Writing 101, Day Fourteen: To Whom It May Concern
Pick up the nearest book and flip to page 29. What’s the first word that jumps off the page? Use this word as your springboard for inspiration. If you need a boost, Google the word and see what images appear, and then go from there.
Today’s twist: write the post in the form of a letter.
I have quite a few notebooks on my desk, all of them notes for my novels, or else handwritten parts of them. The bookshelf next to my desk is where I keep my classic literature. I love the classics, whether they are ancient works like Beowulf and The Epic of Gilgamesh, or late 19th/early 20th century works like Walden and The Time Machine. Then there’s these epic French works.

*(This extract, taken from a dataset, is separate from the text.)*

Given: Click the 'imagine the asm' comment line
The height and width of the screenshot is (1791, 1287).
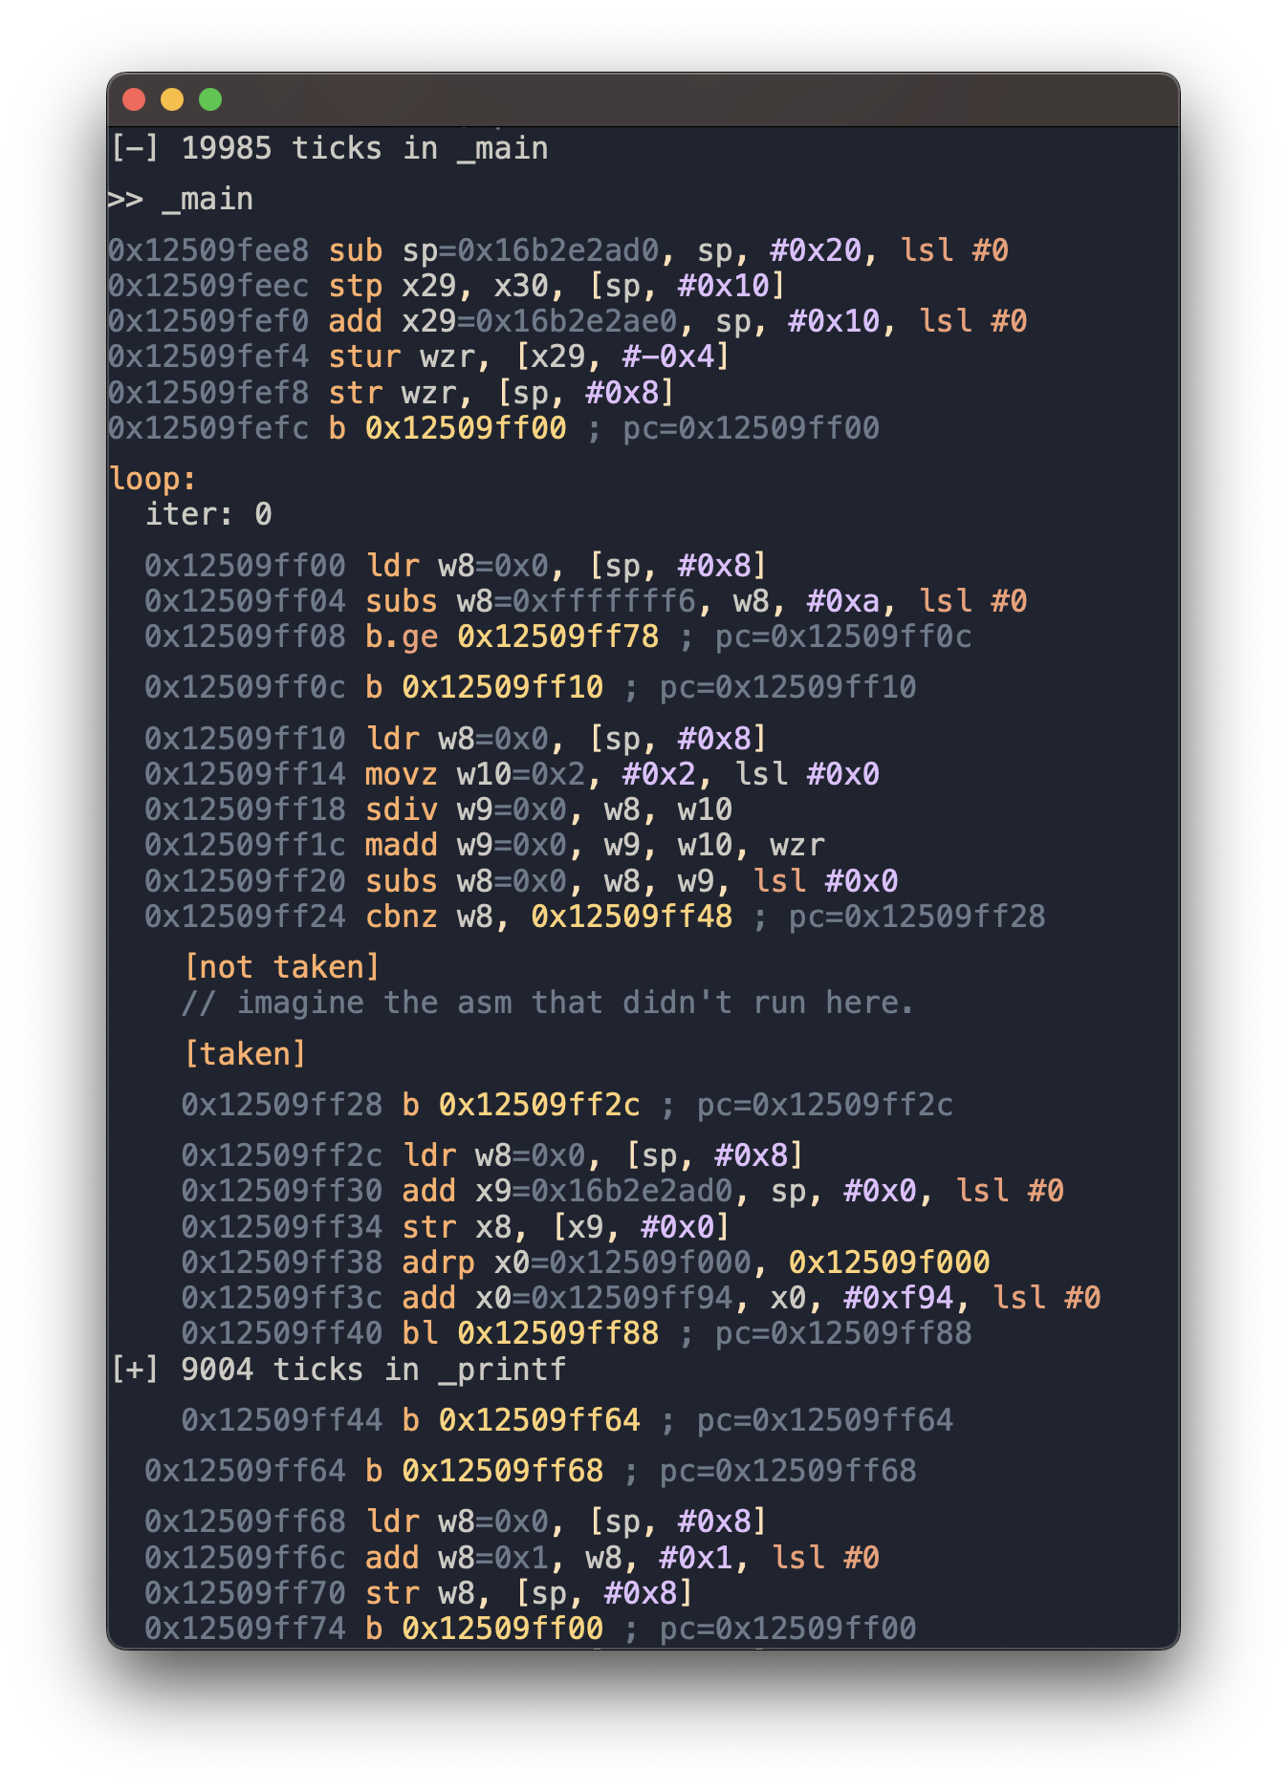Looking at the screenshot, I should pos(547,1003).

I suppose I can appreciate Victor Hugo and Alexander Dumas because they wrong long and detailed like I do. Today’s page 29 is from The Count of Monte Cristo, an incredible story even if you are naughty and just watch the movie (if you do, the French mini-series is best). Interestingly enough, it is a scene about the letter that caused so much unrest among the characters, and that led to the arrest of Edmond Dantes.
Dear Gérard de Villefort,
I am writing to inform you that your treatment of Dantes is utterly deplorable. The path that you have dared to tread is one of great darkness and treachery, and I should warn you that having set yourself upon it, you have put yourself at great risk. By behaving as sourly as the Dark One himself, you have in essence brought upon your own doom. You cannot yet imagine the things that Dantes will have done to you in retribution for such injustice. I cannot in good conscience warn you about the details, for I agree with him that you should meet this fate and find yourself worse off than you have made him.
I will say only this, Villefort: revenge shall come when you least expect it, and it shall be exacted terribly and deeply. It might be swift, if might be slow, but it shall be cold, that is certain. You cannot stop it, nor can you predict or redirect it. Live in fear every day, if you must, for that would only be a suitable fate for that which you have subjected Dantes to.